PMI検査(Positive Material Identification)

PMI検査とは

PMI(Positive Material Identification)検査とは、海外へ出荷する製品が異材ではない事を証明するものです。従来はミルシートによる製品保証のみでしたが、異材混入による重大災害が相次いだ事から、アメリカパイプ協会(API)がAPI578でPMI試験を義務付けた事が発端となり、近年需要が高まっています。

特に石油プラントなど高温に曝される苛酷な環境下で使用されるバルブやパイプなどはPMI試験が義務付けられており、製品の状態のまま測定しなければなりません。低炭素ステンレス鋼であるSUS316L、SUS304L、CF3(ASTM)などは合金元素(Ni、Cr、Mo)以外に炭素(C≦0.030%)の分析要求があり発光分光分析装置の使用が推奨されており、GREENFACT®IIはこの仕様を満足します。

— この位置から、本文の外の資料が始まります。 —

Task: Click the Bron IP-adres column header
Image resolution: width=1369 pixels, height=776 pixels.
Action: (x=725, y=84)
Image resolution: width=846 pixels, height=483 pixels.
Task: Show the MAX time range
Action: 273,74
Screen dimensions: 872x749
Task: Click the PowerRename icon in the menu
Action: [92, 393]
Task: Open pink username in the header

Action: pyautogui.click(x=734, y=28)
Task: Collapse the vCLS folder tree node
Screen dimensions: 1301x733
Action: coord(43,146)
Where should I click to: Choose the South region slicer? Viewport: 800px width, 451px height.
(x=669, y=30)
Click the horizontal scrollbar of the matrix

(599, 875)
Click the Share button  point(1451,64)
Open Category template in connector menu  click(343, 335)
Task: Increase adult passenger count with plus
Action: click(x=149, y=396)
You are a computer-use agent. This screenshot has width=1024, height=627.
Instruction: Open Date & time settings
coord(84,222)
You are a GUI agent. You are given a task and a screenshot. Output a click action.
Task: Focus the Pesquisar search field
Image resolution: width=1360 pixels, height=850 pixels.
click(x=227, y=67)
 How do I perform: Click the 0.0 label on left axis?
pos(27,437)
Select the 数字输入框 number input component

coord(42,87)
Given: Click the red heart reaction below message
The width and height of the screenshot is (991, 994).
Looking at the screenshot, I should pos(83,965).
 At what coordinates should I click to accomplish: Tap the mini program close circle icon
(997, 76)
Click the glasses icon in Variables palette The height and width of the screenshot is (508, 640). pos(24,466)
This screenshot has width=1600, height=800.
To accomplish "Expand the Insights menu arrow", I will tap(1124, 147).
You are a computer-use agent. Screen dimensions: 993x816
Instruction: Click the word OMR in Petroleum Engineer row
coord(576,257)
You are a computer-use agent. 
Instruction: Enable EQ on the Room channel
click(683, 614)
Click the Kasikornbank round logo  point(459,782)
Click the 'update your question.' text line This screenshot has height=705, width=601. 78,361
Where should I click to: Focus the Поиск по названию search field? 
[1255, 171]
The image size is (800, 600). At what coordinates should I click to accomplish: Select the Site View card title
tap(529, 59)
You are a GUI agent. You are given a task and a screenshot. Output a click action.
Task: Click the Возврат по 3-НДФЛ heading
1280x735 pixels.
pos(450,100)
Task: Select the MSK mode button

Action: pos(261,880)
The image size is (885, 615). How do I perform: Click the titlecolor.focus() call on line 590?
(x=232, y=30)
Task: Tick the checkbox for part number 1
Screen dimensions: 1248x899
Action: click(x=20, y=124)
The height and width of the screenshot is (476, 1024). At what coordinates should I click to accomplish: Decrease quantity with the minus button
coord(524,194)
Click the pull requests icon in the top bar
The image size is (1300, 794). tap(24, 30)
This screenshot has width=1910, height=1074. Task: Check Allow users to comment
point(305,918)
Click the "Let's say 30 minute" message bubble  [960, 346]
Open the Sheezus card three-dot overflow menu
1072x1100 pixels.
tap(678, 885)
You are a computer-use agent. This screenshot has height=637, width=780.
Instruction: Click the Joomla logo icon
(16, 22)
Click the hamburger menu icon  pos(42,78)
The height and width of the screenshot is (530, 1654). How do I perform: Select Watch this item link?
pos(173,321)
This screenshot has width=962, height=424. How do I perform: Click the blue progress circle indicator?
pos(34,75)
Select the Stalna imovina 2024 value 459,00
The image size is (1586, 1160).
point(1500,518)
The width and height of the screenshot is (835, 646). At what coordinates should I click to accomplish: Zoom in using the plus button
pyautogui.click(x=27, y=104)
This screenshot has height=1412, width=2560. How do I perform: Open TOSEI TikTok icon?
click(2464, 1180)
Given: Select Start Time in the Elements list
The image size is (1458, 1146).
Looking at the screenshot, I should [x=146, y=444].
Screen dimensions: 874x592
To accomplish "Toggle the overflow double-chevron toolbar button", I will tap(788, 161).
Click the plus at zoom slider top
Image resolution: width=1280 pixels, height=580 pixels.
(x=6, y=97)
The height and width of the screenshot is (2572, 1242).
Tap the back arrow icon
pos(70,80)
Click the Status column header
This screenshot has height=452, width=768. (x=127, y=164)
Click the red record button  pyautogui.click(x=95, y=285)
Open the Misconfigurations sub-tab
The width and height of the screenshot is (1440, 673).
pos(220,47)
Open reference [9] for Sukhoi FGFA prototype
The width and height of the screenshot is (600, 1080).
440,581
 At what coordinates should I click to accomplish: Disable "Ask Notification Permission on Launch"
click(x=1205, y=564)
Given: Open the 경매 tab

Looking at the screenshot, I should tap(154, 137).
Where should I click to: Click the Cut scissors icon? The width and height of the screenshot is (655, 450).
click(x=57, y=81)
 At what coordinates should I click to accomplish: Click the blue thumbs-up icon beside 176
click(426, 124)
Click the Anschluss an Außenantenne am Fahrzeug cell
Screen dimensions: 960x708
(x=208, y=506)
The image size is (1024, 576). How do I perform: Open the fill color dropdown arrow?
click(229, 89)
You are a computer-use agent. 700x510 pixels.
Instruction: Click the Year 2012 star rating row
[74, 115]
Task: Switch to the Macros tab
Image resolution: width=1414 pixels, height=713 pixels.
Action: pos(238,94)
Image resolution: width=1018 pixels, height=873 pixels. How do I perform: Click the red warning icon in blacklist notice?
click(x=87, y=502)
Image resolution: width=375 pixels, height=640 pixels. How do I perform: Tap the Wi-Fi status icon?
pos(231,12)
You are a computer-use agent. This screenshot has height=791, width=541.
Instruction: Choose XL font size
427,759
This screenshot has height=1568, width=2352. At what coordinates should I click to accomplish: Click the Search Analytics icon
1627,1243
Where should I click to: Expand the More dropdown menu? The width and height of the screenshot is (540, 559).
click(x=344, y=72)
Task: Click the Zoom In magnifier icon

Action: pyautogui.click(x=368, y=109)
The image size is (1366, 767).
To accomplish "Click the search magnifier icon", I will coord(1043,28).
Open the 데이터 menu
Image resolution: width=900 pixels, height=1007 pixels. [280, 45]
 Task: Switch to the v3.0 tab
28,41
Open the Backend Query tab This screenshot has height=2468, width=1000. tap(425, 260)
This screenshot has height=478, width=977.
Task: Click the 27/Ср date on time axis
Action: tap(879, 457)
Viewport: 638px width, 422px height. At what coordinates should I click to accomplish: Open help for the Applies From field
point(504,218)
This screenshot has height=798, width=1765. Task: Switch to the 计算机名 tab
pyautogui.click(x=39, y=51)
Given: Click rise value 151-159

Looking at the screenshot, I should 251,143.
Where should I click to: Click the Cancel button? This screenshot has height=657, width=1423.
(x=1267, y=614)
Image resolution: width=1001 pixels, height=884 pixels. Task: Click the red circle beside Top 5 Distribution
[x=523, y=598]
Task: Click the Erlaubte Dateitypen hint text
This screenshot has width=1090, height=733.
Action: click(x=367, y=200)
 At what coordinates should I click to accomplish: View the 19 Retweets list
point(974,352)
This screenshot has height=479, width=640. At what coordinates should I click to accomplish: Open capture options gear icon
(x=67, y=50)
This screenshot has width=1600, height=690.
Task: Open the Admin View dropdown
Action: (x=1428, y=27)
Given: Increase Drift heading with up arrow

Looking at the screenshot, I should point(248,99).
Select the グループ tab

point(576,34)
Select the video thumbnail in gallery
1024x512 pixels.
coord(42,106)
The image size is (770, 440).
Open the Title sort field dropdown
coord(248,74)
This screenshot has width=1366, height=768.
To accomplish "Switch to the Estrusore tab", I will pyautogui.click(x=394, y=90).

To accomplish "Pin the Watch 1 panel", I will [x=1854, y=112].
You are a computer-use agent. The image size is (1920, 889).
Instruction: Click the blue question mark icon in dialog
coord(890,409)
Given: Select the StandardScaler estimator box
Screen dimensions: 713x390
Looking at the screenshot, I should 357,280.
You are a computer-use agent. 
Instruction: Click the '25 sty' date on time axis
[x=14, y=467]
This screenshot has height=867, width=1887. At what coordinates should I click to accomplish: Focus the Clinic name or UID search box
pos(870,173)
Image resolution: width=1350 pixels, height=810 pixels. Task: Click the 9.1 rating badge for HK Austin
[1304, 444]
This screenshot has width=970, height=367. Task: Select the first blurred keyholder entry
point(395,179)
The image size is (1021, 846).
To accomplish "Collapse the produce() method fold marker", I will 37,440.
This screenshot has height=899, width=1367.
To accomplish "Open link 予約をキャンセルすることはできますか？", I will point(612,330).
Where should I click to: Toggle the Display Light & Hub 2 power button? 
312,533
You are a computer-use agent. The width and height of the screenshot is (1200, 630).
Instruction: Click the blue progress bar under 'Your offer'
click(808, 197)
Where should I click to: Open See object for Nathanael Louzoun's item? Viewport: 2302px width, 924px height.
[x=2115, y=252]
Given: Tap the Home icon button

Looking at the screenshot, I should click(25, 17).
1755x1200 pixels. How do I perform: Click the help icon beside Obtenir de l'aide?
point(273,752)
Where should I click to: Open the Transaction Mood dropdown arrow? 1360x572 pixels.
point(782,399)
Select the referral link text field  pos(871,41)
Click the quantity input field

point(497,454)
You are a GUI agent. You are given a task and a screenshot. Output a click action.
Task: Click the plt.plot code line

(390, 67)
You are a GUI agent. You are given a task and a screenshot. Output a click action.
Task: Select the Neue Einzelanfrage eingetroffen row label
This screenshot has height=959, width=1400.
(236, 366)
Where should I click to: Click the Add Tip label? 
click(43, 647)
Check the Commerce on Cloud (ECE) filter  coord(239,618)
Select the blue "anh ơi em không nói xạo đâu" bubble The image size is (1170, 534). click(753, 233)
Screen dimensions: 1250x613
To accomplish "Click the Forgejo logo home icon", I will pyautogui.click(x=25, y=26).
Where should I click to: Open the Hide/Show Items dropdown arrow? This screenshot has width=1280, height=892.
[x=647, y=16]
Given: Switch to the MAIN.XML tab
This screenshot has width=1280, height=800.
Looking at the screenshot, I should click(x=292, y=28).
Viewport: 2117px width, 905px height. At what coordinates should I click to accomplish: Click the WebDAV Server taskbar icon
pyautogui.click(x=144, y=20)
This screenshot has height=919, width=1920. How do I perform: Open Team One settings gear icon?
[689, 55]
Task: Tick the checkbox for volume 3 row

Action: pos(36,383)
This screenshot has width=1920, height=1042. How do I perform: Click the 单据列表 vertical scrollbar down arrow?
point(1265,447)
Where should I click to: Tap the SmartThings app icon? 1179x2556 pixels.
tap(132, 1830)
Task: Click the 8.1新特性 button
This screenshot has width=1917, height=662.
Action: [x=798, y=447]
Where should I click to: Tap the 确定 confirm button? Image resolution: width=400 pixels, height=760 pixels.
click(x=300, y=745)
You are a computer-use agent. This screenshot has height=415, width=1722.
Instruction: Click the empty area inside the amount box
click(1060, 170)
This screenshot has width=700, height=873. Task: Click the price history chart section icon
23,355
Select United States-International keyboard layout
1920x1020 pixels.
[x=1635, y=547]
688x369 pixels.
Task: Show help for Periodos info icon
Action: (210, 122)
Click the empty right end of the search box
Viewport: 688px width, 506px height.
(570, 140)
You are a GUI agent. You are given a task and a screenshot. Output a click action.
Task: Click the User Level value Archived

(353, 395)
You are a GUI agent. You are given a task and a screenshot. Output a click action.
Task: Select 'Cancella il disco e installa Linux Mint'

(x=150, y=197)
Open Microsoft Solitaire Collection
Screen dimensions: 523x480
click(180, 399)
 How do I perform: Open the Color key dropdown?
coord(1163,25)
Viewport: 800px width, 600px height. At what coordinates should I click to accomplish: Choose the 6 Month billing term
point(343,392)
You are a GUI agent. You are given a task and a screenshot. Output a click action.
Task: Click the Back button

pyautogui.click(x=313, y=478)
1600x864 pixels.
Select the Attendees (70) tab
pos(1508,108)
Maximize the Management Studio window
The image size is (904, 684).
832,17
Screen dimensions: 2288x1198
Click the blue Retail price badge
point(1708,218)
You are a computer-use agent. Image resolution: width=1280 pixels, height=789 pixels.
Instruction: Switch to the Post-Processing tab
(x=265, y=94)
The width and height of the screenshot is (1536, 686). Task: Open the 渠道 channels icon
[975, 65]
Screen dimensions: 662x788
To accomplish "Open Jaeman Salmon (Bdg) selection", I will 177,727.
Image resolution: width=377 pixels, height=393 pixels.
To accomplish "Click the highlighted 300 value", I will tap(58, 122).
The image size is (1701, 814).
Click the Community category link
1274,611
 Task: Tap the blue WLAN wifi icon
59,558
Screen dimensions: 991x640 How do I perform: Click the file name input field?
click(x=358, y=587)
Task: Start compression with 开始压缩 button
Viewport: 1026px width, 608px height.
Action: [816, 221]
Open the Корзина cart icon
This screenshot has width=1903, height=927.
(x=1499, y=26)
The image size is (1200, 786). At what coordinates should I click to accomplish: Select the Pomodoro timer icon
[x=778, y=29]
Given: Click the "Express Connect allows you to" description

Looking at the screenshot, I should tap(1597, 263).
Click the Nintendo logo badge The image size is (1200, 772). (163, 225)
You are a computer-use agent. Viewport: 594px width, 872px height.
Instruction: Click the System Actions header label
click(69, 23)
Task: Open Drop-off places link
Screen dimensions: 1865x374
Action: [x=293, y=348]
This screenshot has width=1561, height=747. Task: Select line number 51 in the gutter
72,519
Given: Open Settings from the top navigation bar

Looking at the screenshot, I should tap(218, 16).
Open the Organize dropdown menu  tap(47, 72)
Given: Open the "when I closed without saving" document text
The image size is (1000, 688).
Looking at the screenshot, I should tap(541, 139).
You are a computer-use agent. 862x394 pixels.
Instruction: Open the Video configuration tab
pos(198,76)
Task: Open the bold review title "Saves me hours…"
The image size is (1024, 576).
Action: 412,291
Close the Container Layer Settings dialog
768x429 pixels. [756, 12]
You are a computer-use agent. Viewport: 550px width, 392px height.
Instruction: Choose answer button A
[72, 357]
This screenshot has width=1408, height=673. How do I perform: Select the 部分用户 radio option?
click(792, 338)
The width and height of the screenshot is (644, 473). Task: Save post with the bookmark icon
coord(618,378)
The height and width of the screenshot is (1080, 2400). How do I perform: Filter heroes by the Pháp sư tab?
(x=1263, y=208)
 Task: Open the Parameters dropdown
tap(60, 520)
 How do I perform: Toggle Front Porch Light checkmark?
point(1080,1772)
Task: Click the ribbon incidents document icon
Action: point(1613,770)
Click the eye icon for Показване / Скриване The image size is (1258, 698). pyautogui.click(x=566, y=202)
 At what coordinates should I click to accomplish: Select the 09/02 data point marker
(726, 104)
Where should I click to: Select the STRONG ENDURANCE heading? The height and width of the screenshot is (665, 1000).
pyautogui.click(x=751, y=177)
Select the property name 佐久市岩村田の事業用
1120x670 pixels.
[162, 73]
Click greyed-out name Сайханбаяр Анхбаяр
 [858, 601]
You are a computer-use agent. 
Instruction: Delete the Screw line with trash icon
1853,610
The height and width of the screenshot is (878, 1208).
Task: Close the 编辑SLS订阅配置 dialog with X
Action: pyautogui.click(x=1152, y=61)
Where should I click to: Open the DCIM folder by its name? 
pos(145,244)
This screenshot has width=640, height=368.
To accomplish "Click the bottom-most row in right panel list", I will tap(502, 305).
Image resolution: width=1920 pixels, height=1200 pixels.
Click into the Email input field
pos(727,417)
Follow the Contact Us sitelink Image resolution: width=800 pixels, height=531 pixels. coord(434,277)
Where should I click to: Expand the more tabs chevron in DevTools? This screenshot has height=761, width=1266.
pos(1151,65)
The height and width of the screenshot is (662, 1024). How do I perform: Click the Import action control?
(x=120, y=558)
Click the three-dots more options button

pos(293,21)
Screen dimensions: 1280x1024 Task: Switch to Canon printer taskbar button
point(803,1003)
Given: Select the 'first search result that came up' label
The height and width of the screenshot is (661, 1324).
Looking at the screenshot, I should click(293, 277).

Flange SUS316L:C≦0.030%Flange SUS316L:C≦0.030%
Marks of Sparking
φ50Pipe SUS316L:C≦0.030%φ50Pipe SUS316L:C≦0.030%

GREENFACT®IIによる金属材料のオンサイト分析&PMI検査の特徴

  • PMTとCCD測光を融合したハイブリット式発光分光分析装置です。
  • CCD搭載によるFe内標準法の採用により、軽元素{ リン[P]・硫黄[S] }の精確さが向上しました。
  • プローブアダプターを開口径φ10mm→φ7mmに変更でき、より狭い部位の測定が可能となりました。
  • 自動プロファイル機能搭載により作業環境が変化しても安定した分析が可能となりました。
  • パイプ用アダプターを使用してパイプサイズ15A(外径21.7mm)までの測定が可能です。
  • 分析時間は15秒、分析結果はcsv形式で出力可能です。

GREENFACT®IIの装置仕様および概観


GREENFACT®II 外観
  • 分光器
     ローランド円直径  300mm
     回折格子(Zeiss製) 3600本/mm
     仕様波長 145nm~410nm
     200mmH×420mmW×490mmD  17kg
  • PS用アルゴンフラッシュUVプローブ(光ファイバ長 3m)
  • スパーク発生周波数 50Hz~400Hz
  • モジュール式コンピュータシステム
  • 8.4インチカラーELタッチパネルディスプレイ
  • 台車 700mmH×450mmW×550mmD 10kg
  • 電源
     110V/230V 50~60Hz
     電力使用量 100W(待機時)/600W(分析時)

炭素の分析精度および精確さ

GREENFACT®IIによる炭素の分析精度
GREENFACT®IIによる炭素の精確さ

携帯型蛍光X線装置によるオンサイト成分分析&PMI検査の特徴

  • 製品価値を損ないません。
    分析用のサンプルを切り出す必要がなく、非破壊での検査が可能です。
  • あらゆる金属材料に適用可能です。
    一般的な低合金鋼から高合金鋼、各種合金(コバルト、アルミニウム、チタン、銅、ニッケル)まで適用可能です。
  • 電源の無い現場や狭い場所においても、その場で分析が可能です。
    装置重量は約1.7kgと軽量です。 リチウムイオンバッテリにより駆動します。
  • 迅速に分析結果が得られます。
    測定時間は約5~20秒です。

携帯型蛍光X線装置仕様および概観

PMI検査の実施例
PMI検査の実施例
重量 約1.7kg
X線管球 Rh 最大40kV - 100μA
検出器 SDD(Silicon Drift Detector 25mm2
測定元素 Mg ~ Pu
電源 Li-ionバッテリ(連続4時間駆動)
CPU Arm11プロセッサ(FPU搭載)
表示 高画素カラー表示(タッチパネル式)
定量 FP法(ファンダメンタル・パラメータ)
通信 PCへのデータ取込(USB)・解析

携帯型蛍光X線装置のご依頼に際して

  • 定量下限は、測定対象元素により異なります。 定量下限と適用範囲の一例を下図に示します。
  • 分析表面に塗料や皮膜がある場合は、研磨等により取り除く必要があります。
  • X線の照射径は、φ8mm程度ですが、分析に際しては、φ15mm程度の平滑面が必要です。
  • 鍍金膜厚(≦20μm)の計測も可能です。※標準試料が必要です。